Ичиго поёжилась и, высвободившись из рук аристократа, обняла себя за плечи. Капитан Кучики посмотрел на самое грустное и душераздирающее за последние пятьдесят лет своей жизни зрелище: мерзнущее солнце – это было так… неправильно, неестественно и, действительно, несправедливо. Если бы он мог, то готов был вырезать из груди бьющееся непомерной силой и новым теплом сердце и, не раздумывая, отдать его своему рыжеволосому золоту, лишь бы она перестала так дрожать…
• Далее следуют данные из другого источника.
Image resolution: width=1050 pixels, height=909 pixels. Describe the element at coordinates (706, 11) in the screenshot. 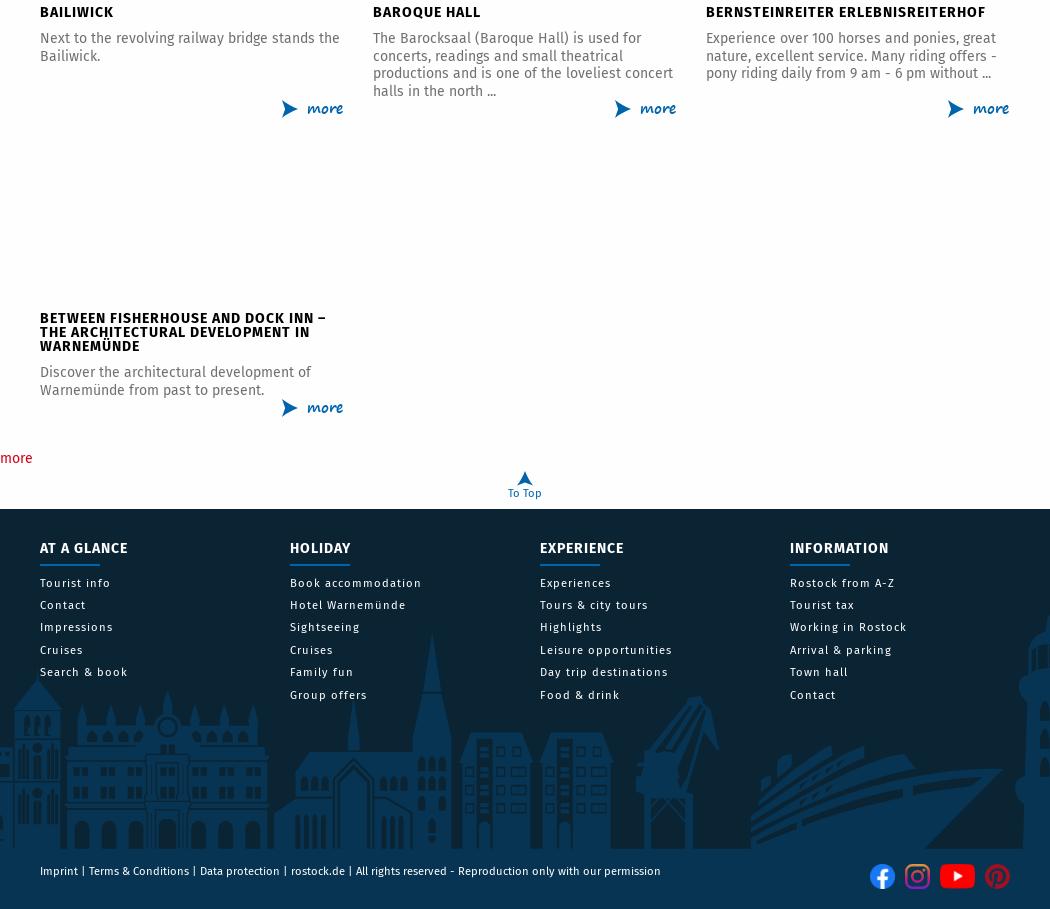

I see `'Bernsteinreiter Erlebnisreiterhof'` at that location.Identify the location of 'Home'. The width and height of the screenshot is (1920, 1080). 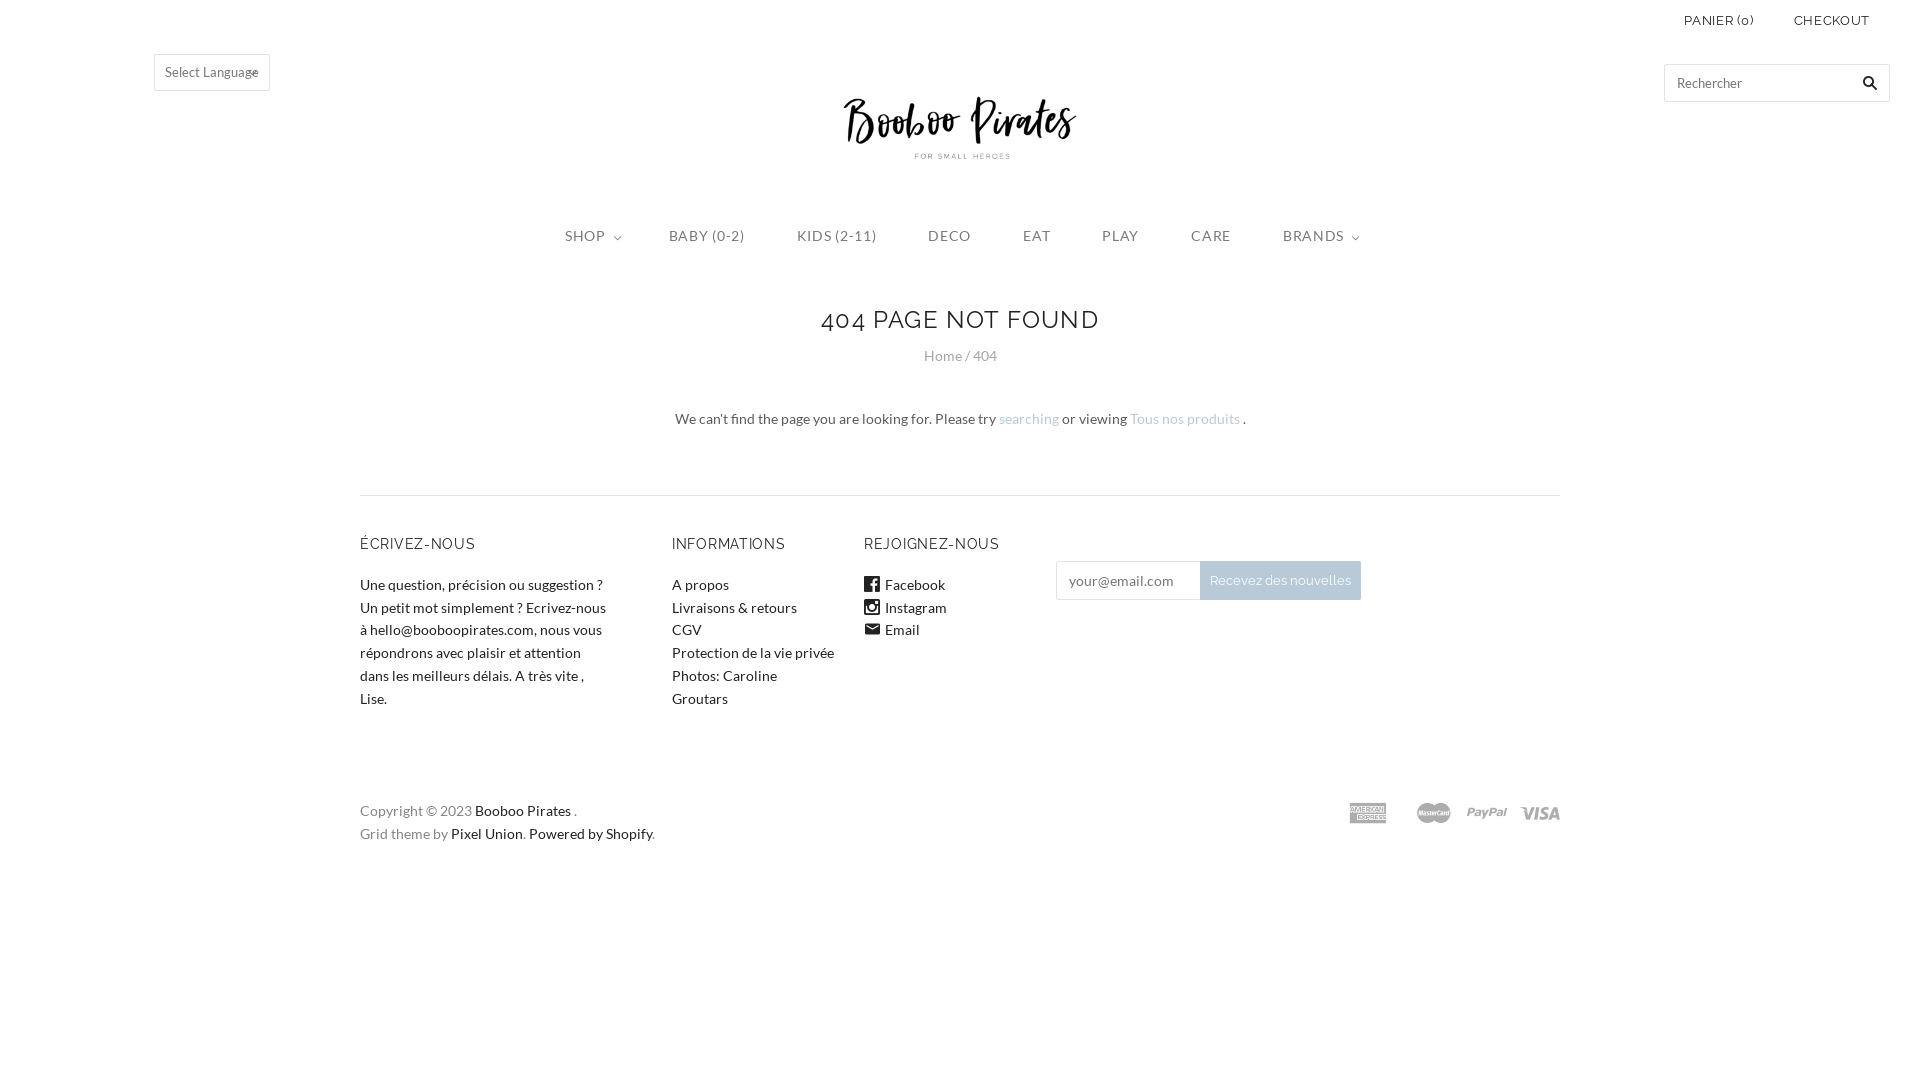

Бьякуя в третий раз за всю историю их знакомства осмелился на столь дерзкий поступок и с силой прижал к себе Куросаки, обнимая широкими рукавами своего косоде, точно крыльями, и отгораживая своей заботой хрупкую фигурку от всех невзгод и неприятностей. Так, тогда в Уэко Мундо он хотел уберечь ее от опасности. Затем, в своем саду в Сейрейтее, он опекал ее счастье. Сейчас же, в Каракуре, он... просто дарил ей свою любовь и не боялся признаться в этом ни себе, ни ей тоже.

- Куросаки Ичиго…

Девушка затряслась от нервного смеха в объятиях капитана, заставлявшего ее порой ненавидеть свою фамилию и имя. Он понял, что вновь смазал момент и, горько улыбнувшись, прижался щекой к ее макушке. Серые глаза уставились на горевший ало-розовой полосой горизонт, а он считал секунды до падения последней песчинки силы внутри временной синигами… Какой же он все-таки трус, подумал капитан, и безмолвно сжал Ичиго в своих объятиях сильнее: еще немного… «Судьба, дай мне время еще немного, чтобы собраться с решительностью и сказать ей то, что она заслуживает…»

- Бьякуя… – Прозвучал тихий медовый голос где-то просто у его сердца. – Пора прощаться… – Куросаки сквозь застывшие слезы увидела, как у земли его варадзи и край капитанского хаори принялись медленно растворяться в воздухе, вовлекая в дальнейшее исчезновение сантиметр за сантиметр фигуру всего капитана.

- Я никогда тебя не забуду, – не отпуская ее от себя, прошептал Кучики.

- И я тебя тоже…

- Я всегда буду думать о тебе…

- И я о тебе тоже…

- Я… я…

Куросаки подняла глаза на капитана и с мольбой впилась в них, чтобы он, наконец, высказал то, что так мучает его, что делает его слабее, грустнее, прозрачнее, чем эта ее иссякающая сила. «Ну, же, самый сильный, самый смелый, самый достойный капитан…» – Кричали ее золотисто-карие глаза, а он упрямо молчал, вызывая в Ичиго лишь боль и сожаление, от которых задрожали губы.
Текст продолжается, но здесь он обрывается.